- THE TASK
Using the data below, copy every line that contains the word "computer".

[Stored data entries]
= = =
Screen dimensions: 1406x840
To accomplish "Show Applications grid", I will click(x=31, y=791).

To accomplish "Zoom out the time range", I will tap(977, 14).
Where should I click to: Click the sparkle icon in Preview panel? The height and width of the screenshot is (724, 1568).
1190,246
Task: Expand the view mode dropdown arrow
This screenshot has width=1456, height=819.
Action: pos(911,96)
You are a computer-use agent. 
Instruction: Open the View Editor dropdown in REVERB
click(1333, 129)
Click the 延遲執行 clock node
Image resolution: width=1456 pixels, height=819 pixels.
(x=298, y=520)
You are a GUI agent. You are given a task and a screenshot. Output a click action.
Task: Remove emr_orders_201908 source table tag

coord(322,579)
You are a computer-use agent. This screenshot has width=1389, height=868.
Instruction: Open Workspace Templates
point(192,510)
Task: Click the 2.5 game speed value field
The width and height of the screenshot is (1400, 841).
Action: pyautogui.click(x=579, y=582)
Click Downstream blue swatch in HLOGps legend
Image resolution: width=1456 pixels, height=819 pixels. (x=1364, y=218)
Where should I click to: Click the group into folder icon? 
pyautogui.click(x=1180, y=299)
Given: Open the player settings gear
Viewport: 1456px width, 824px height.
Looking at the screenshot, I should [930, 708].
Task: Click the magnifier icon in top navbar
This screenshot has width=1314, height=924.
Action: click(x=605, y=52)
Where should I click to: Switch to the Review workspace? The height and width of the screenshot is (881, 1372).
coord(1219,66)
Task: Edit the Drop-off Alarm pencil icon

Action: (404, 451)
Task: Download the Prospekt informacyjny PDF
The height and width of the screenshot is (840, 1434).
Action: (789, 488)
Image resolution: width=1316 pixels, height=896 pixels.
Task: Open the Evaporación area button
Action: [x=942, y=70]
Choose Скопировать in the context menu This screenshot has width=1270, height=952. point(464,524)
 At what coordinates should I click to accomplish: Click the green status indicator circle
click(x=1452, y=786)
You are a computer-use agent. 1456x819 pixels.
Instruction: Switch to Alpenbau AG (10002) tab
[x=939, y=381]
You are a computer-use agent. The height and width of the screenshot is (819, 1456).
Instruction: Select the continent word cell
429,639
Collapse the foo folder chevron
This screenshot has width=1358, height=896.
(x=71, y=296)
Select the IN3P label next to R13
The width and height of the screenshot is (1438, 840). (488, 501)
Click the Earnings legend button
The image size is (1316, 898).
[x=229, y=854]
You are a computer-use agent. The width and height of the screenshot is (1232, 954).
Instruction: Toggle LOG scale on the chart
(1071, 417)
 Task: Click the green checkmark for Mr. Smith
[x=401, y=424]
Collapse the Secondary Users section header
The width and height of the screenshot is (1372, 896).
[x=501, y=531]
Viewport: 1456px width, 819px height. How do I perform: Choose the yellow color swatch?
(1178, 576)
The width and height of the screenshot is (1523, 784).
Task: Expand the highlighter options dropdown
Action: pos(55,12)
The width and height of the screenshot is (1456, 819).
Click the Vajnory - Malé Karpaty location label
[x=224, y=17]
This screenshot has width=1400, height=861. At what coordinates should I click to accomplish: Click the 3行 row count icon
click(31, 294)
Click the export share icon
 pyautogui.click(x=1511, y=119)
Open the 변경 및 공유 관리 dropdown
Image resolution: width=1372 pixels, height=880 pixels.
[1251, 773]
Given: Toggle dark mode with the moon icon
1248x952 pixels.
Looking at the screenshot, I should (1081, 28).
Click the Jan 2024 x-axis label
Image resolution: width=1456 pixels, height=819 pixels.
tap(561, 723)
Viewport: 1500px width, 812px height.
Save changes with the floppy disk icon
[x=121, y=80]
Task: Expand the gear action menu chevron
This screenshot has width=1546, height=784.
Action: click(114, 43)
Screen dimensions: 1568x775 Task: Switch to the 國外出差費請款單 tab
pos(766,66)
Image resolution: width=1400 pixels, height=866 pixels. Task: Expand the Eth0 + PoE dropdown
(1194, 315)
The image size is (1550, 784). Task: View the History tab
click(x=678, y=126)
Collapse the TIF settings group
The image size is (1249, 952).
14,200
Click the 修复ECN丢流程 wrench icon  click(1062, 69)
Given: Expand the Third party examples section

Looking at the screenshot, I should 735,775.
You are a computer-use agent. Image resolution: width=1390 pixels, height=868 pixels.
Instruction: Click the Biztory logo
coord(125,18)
= = =
- REPLY
You are a computer-use agent. 
You are a computer-use agent. This screenshot has width=1389, height=868.
You are a computer-use agent. 1456x819 pixels.
You are a computer-use agent. The height and width of the screenshot is (819, 1456).
You are a computer-use agent. The width and height of the screenshot is (1232, 954).
You are a computer-use agent. Image resolution: width=1390 pixels, height=868 pixels.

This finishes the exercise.